Italy's new premier urged the European Union on Monday to act quickly to tackle the problem of high youth unemployment, calling for it top the agenda at a summit of EU leaders next month.

"I think youth unemployment really has to be at the centre of everything. It can't be that political leaders see as normal that one in two, or one in three, European youths don't work," Italian Prime Minister Enrico Letta said at a joint news conference with his Spanish counterpart Mariano Rajoy.

"This can't be, this is not normal, this is unsustainable, it is impossible. The fight against youth unemployment must be our obsession. Without work the youths of out continent don't have hope."
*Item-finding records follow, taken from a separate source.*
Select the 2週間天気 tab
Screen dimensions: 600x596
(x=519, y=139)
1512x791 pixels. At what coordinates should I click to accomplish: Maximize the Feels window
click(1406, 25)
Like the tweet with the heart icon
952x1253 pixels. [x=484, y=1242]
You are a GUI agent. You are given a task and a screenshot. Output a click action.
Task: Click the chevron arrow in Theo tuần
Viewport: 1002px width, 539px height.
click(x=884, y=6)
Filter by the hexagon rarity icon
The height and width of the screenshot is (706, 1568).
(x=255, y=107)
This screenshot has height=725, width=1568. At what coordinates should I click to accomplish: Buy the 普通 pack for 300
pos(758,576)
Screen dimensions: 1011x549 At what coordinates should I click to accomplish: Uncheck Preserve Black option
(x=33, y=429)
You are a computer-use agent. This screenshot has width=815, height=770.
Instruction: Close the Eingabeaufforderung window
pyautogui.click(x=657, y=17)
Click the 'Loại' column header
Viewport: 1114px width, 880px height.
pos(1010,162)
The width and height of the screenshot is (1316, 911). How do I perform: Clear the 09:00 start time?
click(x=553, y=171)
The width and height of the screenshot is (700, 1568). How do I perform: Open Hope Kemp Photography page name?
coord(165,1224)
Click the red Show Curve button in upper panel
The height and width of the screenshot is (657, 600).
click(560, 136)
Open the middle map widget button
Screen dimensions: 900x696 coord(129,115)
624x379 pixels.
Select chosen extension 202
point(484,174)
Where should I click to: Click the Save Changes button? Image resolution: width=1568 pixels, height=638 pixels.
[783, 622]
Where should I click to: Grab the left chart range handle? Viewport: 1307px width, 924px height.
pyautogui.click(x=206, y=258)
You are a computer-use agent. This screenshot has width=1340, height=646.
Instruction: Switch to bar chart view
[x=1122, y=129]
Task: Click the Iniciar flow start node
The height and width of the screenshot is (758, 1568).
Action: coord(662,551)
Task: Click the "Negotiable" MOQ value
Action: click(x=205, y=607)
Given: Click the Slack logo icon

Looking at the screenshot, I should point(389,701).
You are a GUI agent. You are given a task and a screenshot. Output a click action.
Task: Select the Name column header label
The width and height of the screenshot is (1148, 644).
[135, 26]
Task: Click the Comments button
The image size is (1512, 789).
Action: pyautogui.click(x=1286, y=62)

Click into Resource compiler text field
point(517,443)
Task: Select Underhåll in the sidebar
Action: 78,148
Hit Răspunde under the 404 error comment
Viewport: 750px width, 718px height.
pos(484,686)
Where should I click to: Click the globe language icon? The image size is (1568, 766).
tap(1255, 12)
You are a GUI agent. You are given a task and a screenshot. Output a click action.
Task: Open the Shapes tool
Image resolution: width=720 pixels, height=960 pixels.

One out of four under-25s, or 23.5 percent, was unemployed in the 27-nation European Union in March, but almost two in three were in Greece and Spain, according to new figures released last week by Eurostat, the EU statistics agency.

In Greece the jobless figure for youths stood at a whopping 59.1 percent in January, the latest available figure, and in March hit 55.9 percent in Spain, 38.4 percent in Italy and 38.3 percent in Portugal.

Letta, who was sworn in as Italy's new prime minister last month after a two-month political impasse, said it would be "unforgivable" if the European Union's 27 leaders failed to come up with concrete measures to fight youth unemployment at the June 27-28 summit.

Both Letta and Rajoy urged the 17 countries that use the euro currency to move swiftly toward completing a full banking union to stabilise the bloc's financial sector and called on the EU to do more to spur economic growth.

The Italian premier said he believes solutions that will be good for countries in southern Europe whose economies are contracting will be good for the entire continent as a whole, including Germany.

As European Union's biggest economy, Germany fears a banking union might mean new costs to bail out ailing banks in other European nations. Berlin has pushed member states to focus on austerity to rein in ballooning public deficits.

"I am certain that Germany can understand that this effort is in favour of Europe and therefore in favour of Germany. If internal demand in all European nations disappears then no one on their own will be spared," said Letta.

"We are all in the same boat, the common European market, and it is in all of our interests for growth to be encouraged and unemployment to come down," he added.